I offer myself as almost the sole example of a stranger who was contented with her as she is,

Or as she is going to be without his help; and I am the more confident, therefore, in suggesting to Rome an expedient by which she can repair the finances which her visitors say are so foolishly and wastefully mismanaged in her civic schemes. A good round tax, such as Carlsbad levies upon all sojourners, if laid upon the multitudinous tourists joining in such a chorus of criticism of Rome would give them the indefeasible right to their opinions and would help to replete a treasury which they believe is always in danger of being exhausted.

III

THE COLOSSEUM AND THE FORUM

As I have told, the first visit I paid to the antique world in Rome was at the Colosseum the day after our arrival. For some unknown reason I was going to begin with the Baths of Caracalla, but, as it happened, these were the very last ruins we visited in Rome; and I do not know just what accident diverted us to the Colosseum; perhaps we stopped because it was on the way to the Baths and looked an easier conquest. At any rate, I shall never regret that we began with it.

After twoscore years and three it was all strangely familiar. I do not say that in 1864 there was a horde of boys at the entrance wishing to sell me postcards - these are a much later invention of the Enemy - but I am sure of the men with trays full of mosaic pins and brooches, and looking, they and their wares, just as they used to look. The Colosseum itself looked unchanged, though I had read that a minion of the wicked Italian government had once scraped its flowers and weeds away and cleaned it up so that it was perfectly spoiled.
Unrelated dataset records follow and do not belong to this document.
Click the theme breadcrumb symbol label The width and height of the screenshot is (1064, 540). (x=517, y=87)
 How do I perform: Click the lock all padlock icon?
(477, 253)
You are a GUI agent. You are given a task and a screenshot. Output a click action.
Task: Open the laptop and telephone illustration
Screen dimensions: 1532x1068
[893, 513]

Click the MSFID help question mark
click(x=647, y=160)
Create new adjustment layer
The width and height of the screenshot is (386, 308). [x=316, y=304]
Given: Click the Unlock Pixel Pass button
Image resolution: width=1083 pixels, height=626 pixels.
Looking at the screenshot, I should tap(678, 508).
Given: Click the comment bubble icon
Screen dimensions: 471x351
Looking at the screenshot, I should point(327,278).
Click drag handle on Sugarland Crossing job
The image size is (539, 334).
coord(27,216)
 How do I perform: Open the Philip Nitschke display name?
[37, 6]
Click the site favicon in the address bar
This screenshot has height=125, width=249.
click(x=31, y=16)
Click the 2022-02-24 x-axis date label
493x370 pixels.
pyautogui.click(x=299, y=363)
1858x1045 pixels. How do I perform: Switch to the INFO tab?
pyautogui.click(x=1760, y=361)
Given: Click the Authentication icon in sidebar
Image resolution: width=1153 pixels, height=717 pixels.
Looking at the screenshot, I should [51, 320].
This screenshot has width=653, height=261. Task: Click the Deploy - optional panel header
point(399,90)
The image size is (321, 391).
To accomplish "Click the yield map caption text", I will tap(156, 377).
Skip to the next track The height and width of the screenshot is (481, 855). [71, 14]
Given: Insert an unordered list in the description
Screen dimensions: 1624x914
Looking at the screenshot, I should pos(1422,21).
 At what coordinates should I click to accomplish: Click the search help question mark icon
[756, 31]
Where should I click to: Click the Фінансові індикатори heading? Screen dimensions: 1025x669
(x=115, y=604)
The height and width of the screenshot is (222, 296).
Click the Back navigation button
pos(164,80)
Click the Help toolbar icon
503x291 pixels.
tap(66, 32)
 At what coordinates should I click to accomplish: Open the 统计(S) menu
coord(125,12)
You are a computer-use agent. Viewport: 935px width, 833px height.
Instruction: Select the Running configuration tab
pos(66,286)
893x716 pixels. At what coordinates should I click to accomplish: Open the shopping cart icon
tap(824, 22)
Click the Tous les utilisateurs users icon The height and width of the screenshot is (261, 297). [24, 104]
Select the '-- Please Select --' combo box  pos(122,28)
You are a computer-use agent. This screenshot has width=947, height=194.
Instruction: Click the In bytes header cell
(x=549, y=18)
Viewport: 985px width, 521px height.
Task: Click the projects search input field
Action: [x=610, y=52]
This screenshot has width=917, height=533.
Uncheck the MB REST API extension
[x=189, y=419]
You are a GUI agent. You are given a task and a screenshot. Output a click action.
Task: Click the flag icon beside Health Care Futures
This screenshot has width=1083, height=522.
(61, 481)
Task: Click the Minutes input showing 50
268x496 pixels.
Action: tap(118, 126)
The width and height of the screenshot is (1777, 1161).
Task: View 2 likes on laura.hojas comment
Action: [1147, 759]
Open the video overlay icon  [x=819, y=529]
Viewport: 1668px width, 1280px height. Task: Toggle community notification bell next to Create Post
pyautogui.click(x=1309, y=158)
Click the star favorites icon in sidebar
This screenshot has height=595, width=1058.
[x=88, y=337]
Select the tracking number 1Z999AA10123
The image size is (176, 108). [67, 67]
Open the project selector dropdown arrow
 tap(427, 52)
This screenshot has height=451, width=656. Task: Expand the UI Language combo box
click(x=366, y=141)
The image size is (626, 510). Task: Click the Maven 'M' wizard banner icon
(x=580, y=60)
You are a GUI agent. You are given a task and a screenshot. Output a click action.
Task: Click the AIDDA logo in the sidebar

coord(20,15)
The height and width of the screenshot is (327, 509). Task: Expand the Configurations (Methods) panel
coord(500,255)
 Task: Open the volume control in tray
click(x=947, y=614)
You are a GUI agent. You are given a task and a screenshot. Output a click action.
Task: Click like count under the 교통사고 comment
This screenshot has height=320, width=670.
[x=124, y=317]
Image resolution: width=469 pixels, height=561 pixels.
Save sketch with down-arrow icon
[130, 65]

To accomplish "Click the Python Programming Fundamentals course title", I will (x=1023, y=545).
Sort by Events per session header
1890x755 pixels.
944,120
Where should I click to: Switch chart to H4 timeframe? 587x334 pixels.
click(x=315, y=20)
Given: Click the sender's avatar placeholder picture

But it would take a good deal more than that to spoil the Colosseum, for neither the rapine of the mediaeval nobles, who quarried their palaces from it, nor the industrial enterprise of some of the popes, who wished to turn it into workshops, nor the archeology of United Italy had sufficed to weaken in it that hold upon the interest proper to the scene of the most stupendous variety shows that the world has yet witnessed. The terrible stunts in which men fought one another for the delight of other men in every manner of murder, and wild beasts tore the limbs of those glad to perish for their faith, can be as easily imagined there as ever, and the traveller who visits the place has the assistance of increasing hordes of other tourists in imagining them.

I will not be the one to speak slight of that enterprise which marshals troops of the personally conducted through the place and instructs them in divers languages concerning it.